In Nonnas, Vince Vaughn plays Joe Scaravella, a man who finds his way back to life by cooking with Italian grandmothers – a story drawn from the real Enoteca Maria in Staten Island. It could sound sentimental, until you scroll through Lucy Cafe’s Instagram and see three Ukrainian grandmothers folding dumplings and shaping pancakes at a high counter on Upper Clanbrassil Street. They make more than 1,500 varenyky each week – every motion a small act of remembrance, their hands moving with the same rhythm they learned half a century ago.

The recipes come from another grandmother – Lucy, or Lyudmyla – whose name the cafe carries. She was the woman who raised co-owner Mykola Kuleshov after his parents died, the source of the cooking and, in a way, of the place itself. Mykola is the chef; his wife, Viktoriia Horbonos, manages the restaurant, moving between tables, chatting about dishes shaped from his grandmother’s notes.

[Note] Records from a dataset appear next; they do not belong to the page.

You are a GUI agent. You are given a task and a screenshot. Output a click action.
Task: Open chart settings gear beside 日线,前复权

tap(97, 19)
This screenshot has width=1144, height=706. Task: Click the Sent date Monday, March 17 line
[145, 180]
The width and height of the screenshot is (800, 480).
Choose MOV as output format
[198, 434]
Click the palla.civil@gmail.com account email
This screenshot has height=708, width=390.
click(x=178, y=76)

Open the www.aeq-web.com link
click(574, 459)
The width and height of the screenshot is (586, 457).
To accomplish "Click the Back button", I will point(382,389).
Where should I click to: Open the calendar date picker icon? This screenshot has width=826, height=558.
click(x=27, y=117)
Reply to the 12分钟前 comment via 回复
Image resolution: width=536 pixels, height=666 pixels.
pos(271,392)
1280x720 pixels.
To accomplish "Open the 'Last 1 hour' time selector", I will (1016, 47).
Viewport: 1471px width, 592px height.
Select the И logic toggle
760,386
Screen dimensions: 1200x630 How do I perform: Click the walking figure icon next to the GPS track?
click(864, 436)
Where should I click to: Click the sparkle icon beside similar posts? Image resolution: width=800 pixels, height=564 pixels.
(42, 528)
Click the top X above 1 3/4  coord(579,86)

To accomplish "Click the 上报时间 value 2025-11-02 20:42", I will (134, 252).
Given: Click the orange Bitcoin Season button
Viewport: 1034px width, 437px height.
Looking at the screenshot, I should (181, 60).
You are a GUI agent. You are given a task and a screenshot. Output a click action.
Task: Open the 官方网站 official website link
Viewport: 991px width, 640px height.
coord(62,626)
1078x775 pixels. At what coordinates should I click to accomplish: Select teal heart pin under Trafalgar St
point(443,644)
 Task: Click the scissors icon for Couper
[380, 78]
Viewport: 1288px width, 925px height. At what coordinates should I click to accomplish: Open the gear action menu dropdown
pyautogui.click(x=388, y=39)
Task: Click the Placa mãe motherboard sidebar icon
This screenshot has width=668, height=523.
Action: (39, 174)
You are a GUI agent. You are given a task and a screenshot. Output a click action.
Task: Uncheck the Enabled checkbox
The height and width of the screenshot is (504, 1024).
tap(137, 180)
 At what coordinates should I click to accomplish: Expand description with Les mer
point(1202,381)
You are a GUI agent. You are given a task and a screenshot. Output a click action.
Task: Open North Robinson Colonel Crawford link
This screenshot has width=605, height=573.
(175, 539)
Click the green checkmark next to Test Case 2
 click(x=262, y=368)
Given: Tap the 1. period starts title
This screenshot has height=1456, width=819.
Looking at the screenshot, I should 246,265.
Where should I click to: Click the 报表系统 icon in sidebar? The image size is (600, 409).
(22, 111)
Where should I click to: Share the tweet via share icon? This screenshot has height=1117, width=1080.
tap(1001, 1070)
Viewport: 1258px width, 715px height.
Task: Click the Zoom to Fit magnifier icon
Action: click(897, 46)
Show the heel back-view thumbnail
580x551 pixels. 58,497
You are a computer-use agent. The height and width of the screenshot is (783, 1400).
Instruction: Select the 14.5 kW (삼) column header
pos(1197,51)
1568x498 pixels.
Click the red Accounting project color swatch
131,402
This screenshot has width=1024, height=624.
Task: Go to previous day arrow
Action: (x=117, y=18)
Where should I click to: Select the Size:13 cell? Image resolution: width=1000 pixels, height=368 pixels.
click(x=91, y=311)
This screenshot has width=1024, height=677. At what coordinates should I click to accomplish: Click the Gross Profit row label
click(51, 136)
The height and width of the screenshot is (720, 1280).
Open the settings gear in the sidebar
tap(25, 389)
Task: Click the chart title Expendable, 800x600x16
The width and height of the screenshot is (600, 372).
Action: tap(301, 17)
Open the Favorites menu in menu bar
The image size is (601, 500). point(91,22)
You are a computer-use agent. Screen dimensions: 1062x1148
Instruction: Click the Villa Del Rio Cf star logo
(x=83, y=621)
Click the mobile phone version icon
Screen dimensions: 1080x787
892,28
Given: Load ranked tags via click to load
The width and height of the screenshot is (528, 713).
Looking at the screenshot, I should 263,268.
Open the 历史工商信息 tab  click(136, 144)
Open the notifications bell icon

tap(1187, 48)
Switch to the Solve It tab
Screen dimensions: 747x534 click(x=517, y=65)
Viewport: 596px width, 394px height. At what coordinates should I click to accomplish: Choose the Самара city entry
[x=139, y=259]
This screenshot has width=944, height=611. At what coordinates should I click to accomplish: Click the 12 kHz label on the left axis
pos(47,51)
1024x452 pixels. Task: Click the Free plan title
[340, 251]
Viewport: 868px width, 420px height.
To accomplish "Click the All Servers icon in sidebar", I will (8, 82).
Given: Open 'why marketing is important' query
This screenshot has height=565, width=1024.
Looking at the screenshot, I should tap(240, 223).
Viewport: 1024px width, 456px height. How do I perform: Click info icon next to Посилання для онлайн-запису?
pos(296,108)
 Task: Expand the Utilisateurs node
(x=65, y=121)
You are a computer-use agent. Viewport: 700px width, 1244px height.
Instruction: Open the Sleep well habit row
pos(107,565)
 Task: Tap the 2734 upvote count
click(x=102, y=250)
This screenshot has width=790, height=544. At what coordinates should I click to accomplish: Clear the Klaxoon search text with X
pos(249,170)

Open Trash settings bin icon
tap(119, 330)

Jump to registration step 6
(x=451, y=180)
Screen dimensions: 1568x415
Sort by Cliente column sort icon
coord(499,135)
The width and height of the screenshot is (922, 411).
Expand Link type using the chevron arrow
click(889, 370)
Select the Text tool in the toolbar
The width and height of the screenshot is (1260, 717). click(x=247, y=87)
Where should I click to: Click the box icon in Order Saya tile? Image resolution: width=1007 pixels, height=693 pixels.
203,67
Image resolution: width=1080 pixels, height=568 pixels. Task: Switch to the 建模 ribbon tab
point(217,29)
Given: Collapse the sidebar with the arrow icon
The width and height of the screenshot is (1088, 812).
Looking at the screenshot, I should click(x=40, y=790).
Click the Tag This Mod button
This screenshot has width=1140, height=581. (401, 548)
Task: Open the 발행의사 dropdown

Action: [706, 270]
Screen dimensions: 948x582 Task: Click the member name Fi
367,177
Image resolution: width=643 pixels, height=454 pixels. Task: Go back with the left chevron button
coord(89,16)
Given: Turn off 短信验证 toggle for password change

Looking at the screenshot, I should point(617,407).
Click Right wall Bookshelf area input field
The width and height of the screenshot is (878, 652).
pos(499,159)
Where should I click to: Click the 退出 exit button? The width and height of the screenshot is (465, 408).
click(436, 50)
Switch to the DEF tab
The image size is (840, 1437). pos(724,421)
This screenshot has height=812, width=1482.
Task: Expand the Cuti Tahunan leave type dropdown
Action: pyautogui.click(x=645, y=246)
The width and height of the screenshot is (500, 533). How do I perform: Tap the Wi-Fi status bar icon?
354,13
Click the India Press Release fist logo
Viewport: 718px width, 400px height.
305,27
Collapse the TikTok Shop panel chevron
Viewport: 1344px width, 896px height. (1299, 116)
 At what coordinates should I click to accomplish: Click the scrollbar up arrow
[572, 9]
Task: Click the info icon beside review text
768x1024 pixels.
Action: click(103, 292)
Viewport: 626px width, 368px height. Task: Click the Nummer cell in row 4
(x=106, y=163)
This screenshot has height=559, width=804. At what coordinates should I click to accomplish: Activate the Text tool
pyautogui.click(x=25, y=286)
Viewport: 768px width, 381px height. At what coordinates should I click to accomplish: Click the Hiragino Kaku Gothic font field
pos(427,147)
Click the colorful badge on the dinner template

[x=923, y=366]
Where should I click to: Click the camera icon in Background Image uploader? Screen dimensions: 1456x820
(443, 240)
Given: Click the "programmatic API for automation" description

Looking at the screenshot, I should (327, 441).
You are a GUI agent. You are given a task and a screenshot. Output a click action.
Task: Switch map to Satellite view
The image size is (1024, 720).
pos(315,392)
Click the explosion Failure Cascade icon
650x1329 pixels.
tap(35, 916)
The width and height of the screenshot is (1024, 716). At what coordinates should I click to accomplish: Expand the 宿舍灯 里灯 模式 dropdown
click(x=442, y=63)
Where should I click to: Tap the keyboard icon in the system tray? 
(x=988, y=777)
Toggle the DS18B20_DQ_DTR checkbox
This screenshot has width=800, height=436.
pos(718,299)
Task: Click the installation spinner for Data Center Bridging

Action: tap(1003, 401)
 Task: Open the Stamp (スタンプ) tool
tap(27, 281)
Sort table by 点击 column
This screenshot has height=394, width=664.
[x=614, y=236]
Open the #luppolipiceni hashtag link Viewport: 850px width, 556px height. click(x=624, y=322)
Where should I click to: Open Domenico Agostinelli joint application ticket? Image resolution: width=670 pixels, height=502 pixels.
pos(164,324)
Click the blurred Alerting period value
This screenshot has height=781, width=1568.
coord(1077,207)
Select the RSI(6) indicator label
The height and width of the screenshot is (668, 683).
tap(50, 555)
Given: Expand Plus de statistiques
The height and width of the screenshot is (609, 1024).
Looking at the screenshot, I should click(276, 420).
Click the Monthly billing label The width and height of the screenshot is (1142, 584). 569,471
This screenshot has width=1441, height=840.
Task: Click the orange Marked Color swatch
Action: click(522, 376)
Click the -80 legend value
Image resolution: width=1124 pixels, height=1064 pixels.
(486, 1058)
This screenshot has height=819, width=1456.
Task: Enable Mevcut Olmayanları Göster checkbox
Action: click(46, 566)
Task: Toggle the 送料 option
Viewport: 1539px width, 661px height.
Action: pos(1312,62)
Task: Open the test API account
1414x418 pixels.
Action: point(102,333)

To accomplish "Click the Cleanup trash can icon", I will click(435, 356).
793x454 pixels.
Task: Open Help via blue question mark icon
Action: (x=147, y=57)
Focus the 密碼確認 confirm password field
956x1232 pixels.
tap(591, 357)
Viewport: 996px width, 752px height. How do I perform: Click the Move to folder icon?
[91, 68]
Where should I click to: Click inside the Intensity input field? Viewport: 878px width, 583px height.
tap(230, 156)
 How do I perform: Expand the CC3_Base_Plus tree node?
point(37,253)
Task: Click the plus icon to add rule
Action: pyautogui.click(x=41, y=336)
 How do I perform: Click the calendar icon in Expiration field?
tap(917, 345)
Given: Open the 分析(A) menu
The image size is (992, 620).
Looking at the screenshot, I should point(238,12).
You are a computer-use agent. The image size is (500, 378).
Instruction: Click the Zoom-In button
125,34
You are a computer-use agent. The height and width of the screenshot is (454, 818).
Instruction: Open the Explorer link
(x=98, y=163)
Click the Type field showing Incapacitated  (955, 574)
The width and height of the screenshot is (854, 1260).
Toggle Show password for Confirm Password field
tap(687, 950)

Before moving to Ireland, she worked as head of international co-operation at Ukraine’s state forensic service, holds a PhD in law and later taught at university. Mykola spent years at sea before returning to cook professionally. They came to Dublin in 2023, carrying memories, recipes and a few pieces of crockery from their homeland. The war broke the life they knew – so they built another.

At first glance, the food seems simple. A bowl of deep crimson broth arrives, Odesa-style borscht (€9), its surface catching the light like a dark ruby. It’s almost clear, holding its sweetness without heaviness. You can taste the order of its making: vegetables diced, beetroot simmered, the slow patience of broth. Beside it sits the pyrizhky (€4.50), a soft bun brushed with garlic butter, served with sour cream and a thin slice of salo (pork lard). It’s astonishingly good – light and warm, with a touch of sweetness. When you tear the bread, the smell of yeast and garlic rises. It absorbs the soup’s heat; the cream enriches it. It’s a bowl that could feed grief or joy with equal grace.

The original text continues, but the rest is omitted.